La Presidenta de México, Claudia Sheinbaum, anunció la renovación del acuerdo voluntario con la mayoría de las estaciones gasolineras del país para mantener el precio de la gasolina regular por debajo de 24 pesos por litro durante 6 meses más, en un contexto internacional marcado por el encarecimiento del petróleo derivado de las tensiones en Medio Oriente.
La mandataria señaló que el pacto se mantiene con el objetivo de proteger el poder adquisitivo de las familias mexicanas.
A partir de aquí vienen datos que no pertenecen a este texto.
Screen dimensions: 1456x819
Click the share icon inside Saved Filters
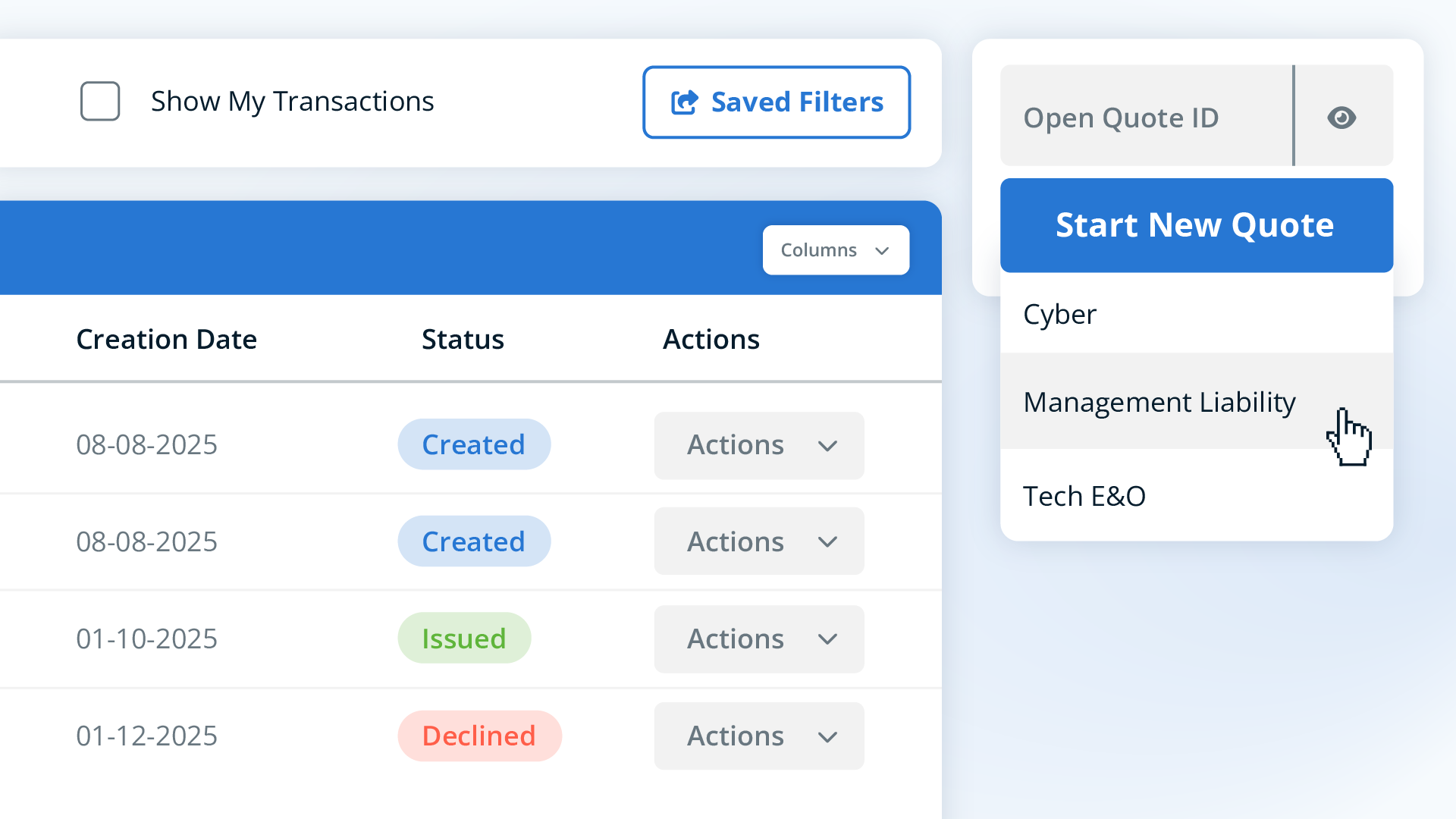click(x=684, y=102)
“Mientras en el mundo sube el precio de la gasolina, en México protegemos la economía de las familias, a través de la renovación del acuerdo voluntario con el 96% de las estaciones de servicio para que la gasolina regular se mantenga en menos de 24 pesos por litro”, indicó.
El acuerdo forma parte de la estrategia del Gobierno federal para contener el impacto que la volatilidad de los mercados energéticos internacionales puede tener en los combustibles domésticos.
El anuncio ocurre en un momento de fuerte presión sobre los precios del petróleo a nivel global. La escalada del conflicto entre Irán y Estados Unidos, así como los riesgos para la navegación en el Estrecho de Ormuz, por donde transita cerca de una quinta parte del crudo que se comercializa en el mundo, han impulsado al alza las cotizaciones internacionales del petróleo.
Las tensiones geopolíticas en la región han llevado a que referencias como el Brent crude oil y el West Texas Intermediate registren incrementos significativos en las últimas semanas, lo que se ha traducido en presiones para los precios de combustibles en diversos países.
En México, el gobierno ha buscado mitigar estos efectos mediante acuerdos con el sector gasolinero y, en caso necesario, mediante estímulos fiscales al Impuesto Especial sobre Producción y Servicios aplicable a gasolinas y diésel.
No obstante, si las tensiones geopolíticas persisten y los precios del petróleo continúan al alza, el reto para mantener el precio de la gasolina por debajo de 24 pesos por litro podría intensificarse en los próximos meses, lo que obligaría a reforzar mecanismos de contención o revisar las condiciones del acuerdo con el sector gasolinero.